Yep, I agree with both posters- a snake that is about to bite (for whatever reason) would show a lot more tension than she seems to have. And as said, if she ever does (unlikely!) follow the advice given about getting her to let go- and *don't* pull away- the teeth hook backward, and you could really hurt her. The situation is bound to make you nervous, but the sooner you handle her again, the sooner you'll relax with her.


----------



## Estherta (Apr 23, 2014)

Thanks for that... It was so unexpected see her mouth opening like that but it makes sense what has been said as she really seemed relaxed all the time I had her, even when (and after) I freaked out.
And so far she has shown a good disposition when I have taken her out. Which has been as much as possible (avoiding shedding days and the 2 days after-feeding)... Hopefully with time I'll get more familiar with her body language and get more comfortable when/if she does something unusual 

I heard before about the no pulling, so I must keep that in mind too!!
Cheers.


----------



## clumsyoaf (Oct 23, 2012)

The keeping your hand still is the hardest thing as its natural to jump! They normally go into an S shape before biting


----------



## JRB 89 (Aug 5, 2013)

hey and :welcome:
if a snake is "yawning" then they could be getting ready to shed. when they enter a shed cycle they secrete an oily substance under the top layer of skin to loosen it, which is why their eyes go milky looking, or "in blue" because they don't have eyelids, they have a scale over their eyes.
when they start yawning its to loosen the skin around their heads. they then tear the loose skin on something (like a bit of wood, rock, etc.) and slither out like peeling off a sock. so don't be surprised if you find a shed soon! all the best, John.:2thumb:


----------



## RS Reptile Supplies (Sep 6, 2010)

Just to add to what has already been said, which is all correct in my experience. Some snakes do develop a habit of 'nuzzling' for want of a better description, it is not too common but I have had a BCI which liked to do it. The only reason I mention it is 'yawning' behavior as most people have said here is likely in preparation for shedding etc or just stretching; I think all of my snakes have had a good yawn at some point. 

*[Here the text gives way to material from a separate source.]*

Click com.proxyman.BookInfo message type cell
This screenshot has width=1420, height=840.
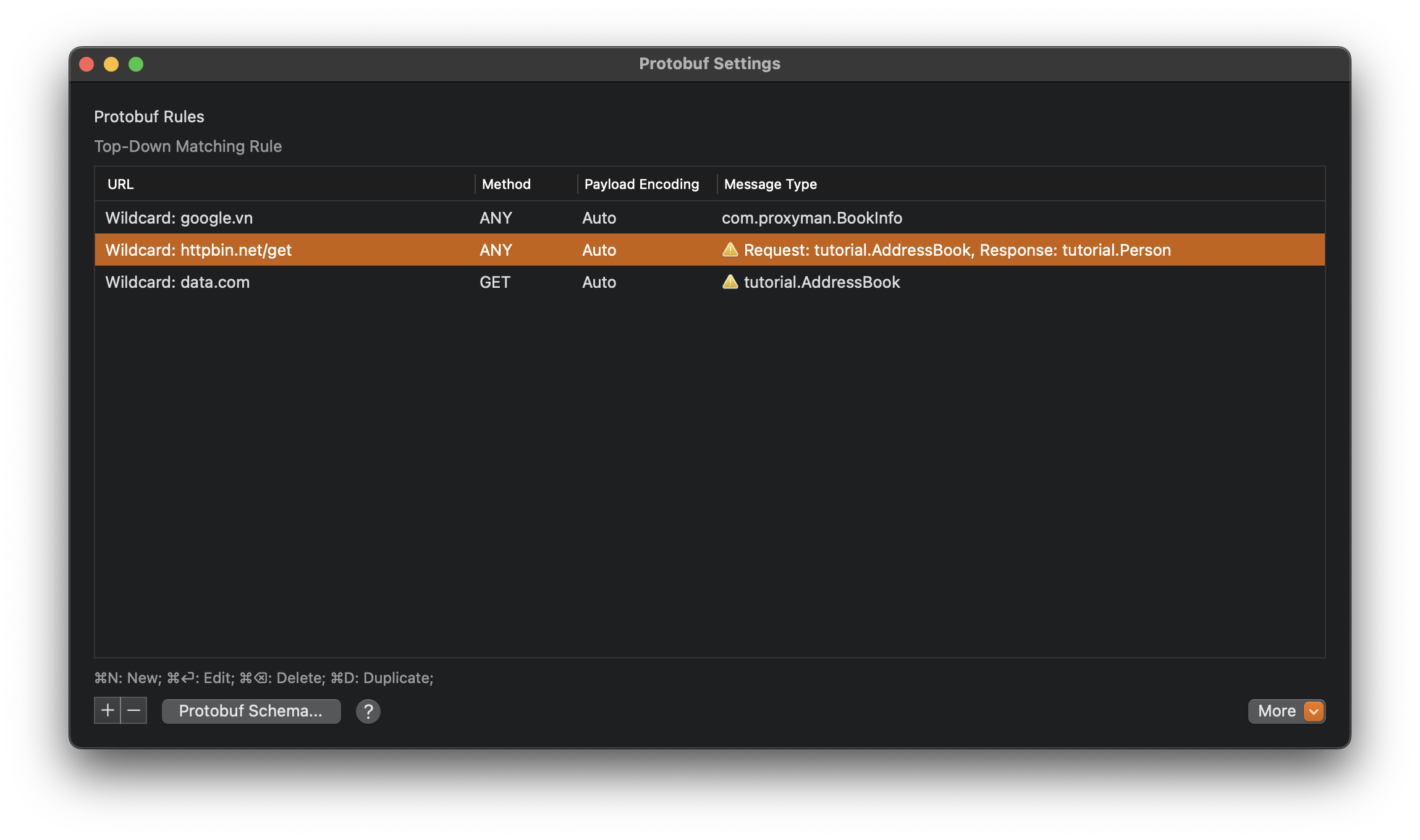(x=812, y=217)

If however they do push their nose into your hand or arm often, getting their nose at 90 degrees to your arm or hand this is more like the 'nuzzling' which I mentioned. The BCI i had that did this would just occasionally open her mouth and let her teeth puncture your skin then let go. Usually moments after this behavior. I thought it was just a one off but I have known other people who have observed a similar behavior in other species. That said in my experience it has never resulted in an aggressive bite, the BCI i was talking about actually once bit me in the neck like this to the bemusement of the person I was talking to as I didn't notice it.

It was most likely just a yawn, but if you do see the behavior repeating then this maybe the reason. It is certainly nothing to worry about, a snake that bites like this is a lot better than one which strikes at you and it is at least very clear when they might.


----------



## Estherta (Apr 23, 2014)

Thank you for your comments!
She actually shed very recently, John, less than a week before that happened, so I guess that leaves the shed situation out of the question, must have been stretching then. But thanks for that, I didn't know about the shedding being a possible reason. :thumb:

She actually opened her mouth again yesterday but she wasn't on me at the time she was slithering on the lid and it indeed look like like a yawn, so cute 

RS reptile suplies, that nuzzling sounds so odd  ... she has actually sticks the nose on my skin a bit, sometimes, and I assumed she is either sniffing -it looks like it- sometimes it looks like trying to "dig" inside, to hide, particularly between the fingers, but doesn't do it for long.... The day I freaked out, because I jumped and removed her so quickly I don't think she was turning into an angle, but now that I know some snakes do that, I'll watch out for that. I just have to make sure I resits the urge to jump and keep calm.

ET


----------